### Page extract
————

Many viewed Licavoli as a weak leader whose control made the Cleveland mob vulnerable to challengers. One of those challengers was John Nardi, a reputed murderer and drug smuggler who was an officer of Cleveland Teamsters Local 410. Upset that he was not chosen to succeed Scalish, Nardi began plotting Moceri's demise with the help of Danny Greene, the colorful Collinwood tough responsible for the car-bombing death of Jewish loan shark Shondor Birns.

On August 22, 1976, Moceri was tooling around Cleveland's Little Italy in his girlfriend's Lincoln Continental. It was the last time Moceri was ever seen. Nine days later police found the car, but no Moceri. Cleveland's second mob war had begun.

An enraged Licavoli demanded revenge for his cousin's murder, and, eventually, he got it. On May 17, 1977, Nardi was blown to bits when a car packed with explosives was detonated next to his in the parking lot of the Teamsters building.

Greene fell victim to the same technique five months later. The Irishman--who wore only green clothes, wrote in green ink, and drove a green car--was killed leaving his dentist's office in Lyndhurst. A car bomb blew his arm one hundred feet across the parking lot and drove the Celtic cross he wore around his neck into the black asphalt.

Sensing the Cleveland mob had larger problems to deal with, the Pittsburgh family began encroaching on its turf in Youngstown, leading to a four-year feud that killed ten people. One of the victims was Charles Carabbia, whose older brother Ronnie palled around with Edward DeBartolo Jr. until Ronnie was convicted in 1979 of flipping the switch that killed Greene.

Charles Carabbia's fate was one of many nuggets of information that came out during Strollo's testimony in March. The Crab received a mysterious phone call summoning him to a meeting at a Youngstown donut shop on December 13, 1980. He went to the meeting and was never seen again. Prato and Naples wanted Carabbia killed, to cement the Pittsburgh family's undisputed control over Youngstown. And, in a surprise twist, Strollo said under oath, Carabbia's killing was done with the blessing of either Licavoli or Lonardo.

"Were you aware that [Prato and Naples] were intending to kill Charlie Carabbia?" Morford asked Strollo.

"There was some conversation about it that--that they had, with [the approval of] somebody, either Jack White or Angelo Lonardo from Cleveland," Strollo responded.

"And was he ultimately murdered?"
"Yes," Strollo responded.
"And can you tell us what role you played in that murder?"
"I made the phone call," Strollo said.

Lenny Makes His Move
Carabbia's killing came with consequences, though. Both the Pittsburgh and Cleveland Mafia factions had been paying bribes to recently elected Mahoning County Sheriff James Traficant to protect their gambling interests. Convinced that Traficant was responsible for her husband's disappearance, Carabbia's widow approached the FBI with conversations Carabbia had secretly recorded between himself and Traficant. In those conversations, the two discussed how Traficant laundered $10,000 of the mob's money through Flask & Policy, the powerful Youngstown law firm run by Ed Flask and Carmen Policy, who is now president of the Cleveland Browns.

————

### Entries supplied

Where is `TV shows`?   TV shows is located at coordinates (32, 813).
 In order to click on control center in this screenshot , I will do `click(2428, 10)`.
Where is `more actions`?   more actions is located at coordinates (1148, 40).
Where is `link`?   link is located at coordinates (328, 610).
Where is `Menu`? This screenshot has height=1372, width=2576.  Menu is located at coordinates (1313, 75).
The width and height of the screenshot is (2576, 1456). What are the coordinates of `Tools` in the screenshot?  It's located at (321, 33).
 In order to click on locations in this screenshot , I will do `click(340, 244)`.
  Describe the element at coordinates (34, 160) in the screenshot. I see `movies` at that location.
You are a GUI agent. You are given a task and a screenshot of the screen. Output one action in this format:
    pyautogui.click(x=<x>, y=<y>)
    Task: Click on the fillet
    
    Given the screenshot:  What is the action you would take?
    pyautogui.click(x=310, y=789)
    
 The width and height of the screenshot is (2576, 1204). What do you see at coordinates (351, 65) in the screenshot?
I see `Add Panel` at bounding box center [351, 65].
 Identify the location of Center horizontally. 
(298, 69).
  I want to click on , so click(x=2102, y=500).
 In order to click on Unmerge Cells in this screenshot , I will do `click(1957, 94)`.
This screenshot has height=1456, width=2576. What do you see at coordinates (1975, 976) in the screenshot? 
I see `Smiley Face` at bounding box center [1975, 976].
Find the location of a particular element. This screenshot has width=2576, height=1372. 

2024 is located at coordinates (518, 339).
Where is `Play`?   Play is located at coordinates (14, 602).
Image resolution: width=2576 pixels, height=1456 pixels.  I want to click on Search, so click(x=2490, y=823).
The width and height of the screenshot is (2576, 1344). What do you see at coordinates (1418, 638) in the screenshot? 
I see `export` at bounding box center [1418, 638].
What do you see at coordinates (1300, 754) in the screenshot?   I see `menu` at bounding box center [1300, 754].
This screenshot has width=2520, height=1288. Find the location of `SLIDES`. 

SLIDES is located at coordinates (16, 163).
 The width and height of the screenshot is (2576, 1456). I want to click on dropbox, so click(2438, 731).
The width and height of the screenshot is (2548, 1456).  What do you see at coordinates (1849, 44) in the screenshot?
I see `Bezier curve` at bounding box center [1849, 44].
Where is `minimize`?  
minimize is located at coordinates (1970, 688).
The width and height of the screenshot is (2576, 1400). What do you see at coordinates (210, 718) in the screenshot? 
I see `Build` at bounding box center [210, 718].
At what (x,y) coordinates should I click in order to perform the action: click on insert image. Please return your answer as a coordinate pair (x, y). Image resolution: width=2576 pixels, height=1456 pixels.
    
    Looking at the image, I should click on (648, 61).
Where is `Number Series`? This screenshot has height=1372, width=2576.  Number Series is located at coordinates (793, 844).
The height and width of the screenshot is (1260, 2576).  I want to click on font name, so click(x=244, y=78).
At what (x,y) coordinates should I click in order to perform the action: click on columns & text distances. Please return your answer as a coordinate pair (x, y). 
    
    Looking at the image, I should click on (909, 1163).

————

### Task instructions
Continue the passage on the Cleveland mob wars, starting right after its last sentence. These items were taken from a separate source.

### Response to the task
On August 9, 1982, Traficant was indicted for accepting bribes and filing a false income tax return. He confessed to the charges and hired Policy to defend him, but then recanted his confession. Policy dropped the former University of Pittsburgh football star as a client, so Traficant--who changed his name early in life from Traficante--acted as his own attorney.

During that trial, Traficant's friend Charles O'Nesti testified he delivered envelopes of cash to Traficant from Prato. Traficant countered that he accepted the $163,000 as part of a maverick operation to trap the mobsters. To the shock and amazement of prosecutors, he was acquitted.

He fared less well in tax court, though. The Internal Revenue Service, with Morford prosecuting, successfully argued in 1987 that Traficant owed back taxes on the money he accepted. By then, the disheveled Traficant had crafted a populist message, which struck a chord with Youngstown's unemployed mill workers, and he was elected to the U.S. House of Representatives. He's still in Washington, the ultimate outsider, railing on the House floor about the need to put tanks on the Mexican border to keep out illegal immigrants and the need to increase tariffs to keep out foreign steel.

Unscathed by the Traficant trial, Prato retired from his life of crime and died of a heart attack in 1988 at the age of 81. One year before he died, though, Prato offered Naples and Strollo official induction into La Cosa Nostra.

Under questioning from Morford, Strollo described his induction ceremony, which Strollo said was attended by alleged Pittsburgh crime boss Michael Genovese, among others. "Well, it was a get-together of other members, and you took a, you took an oath, and it was drawing blood from your finger and burning a religious card and taking an oath of silence."

Unlike Scalish, the white-haired, cane-carrying Prato also named a successor before he died--Naples, now answering only to Pittsburgh. Strollo had his own gambling operations, most notably the All-American Club in Campbell, a run-down suburb east of Youngstown where every flagpole seems to have a Greek or Italian flag hanging underneath its American counterpart. Prosecutors say that when it was closed in 1987, the All-American Club was the largest illegal casino in the country, generating $20 million a year for the Pittsburgh mob through card and dice games and video poker.

Operating the club got Strollo, as well as his brother Dante "Danny" Strollo and Altshuler, in trouble in 1988, when they were indicted for gambling and bribing a Mahoning County sheriff's deputy and a local police chief. Strollo had met Altshuler in the mid-1970s, when they set up a craps game together. Another key figure working at the club was Ernie Biondillo, a close friend of Naples.

Altshuler was sentenced to one year in prison, Strollo fourteen months. As Strollo prepared to go to prison in 1990, he met regularly with Naples. Informants told the FBI that Strollo feared Naples would try to take over his gambling operations while he was away.

Strollo needn't have worried. On August 19, 1991, as Naples was checking on construction of his new mansion in bucolic Beaver Township, Pennsylvania, a sniper hiding in a nearby cornfield shot him dead. Strollo denies any involvement in Naples's murder, and the case remains unsolved.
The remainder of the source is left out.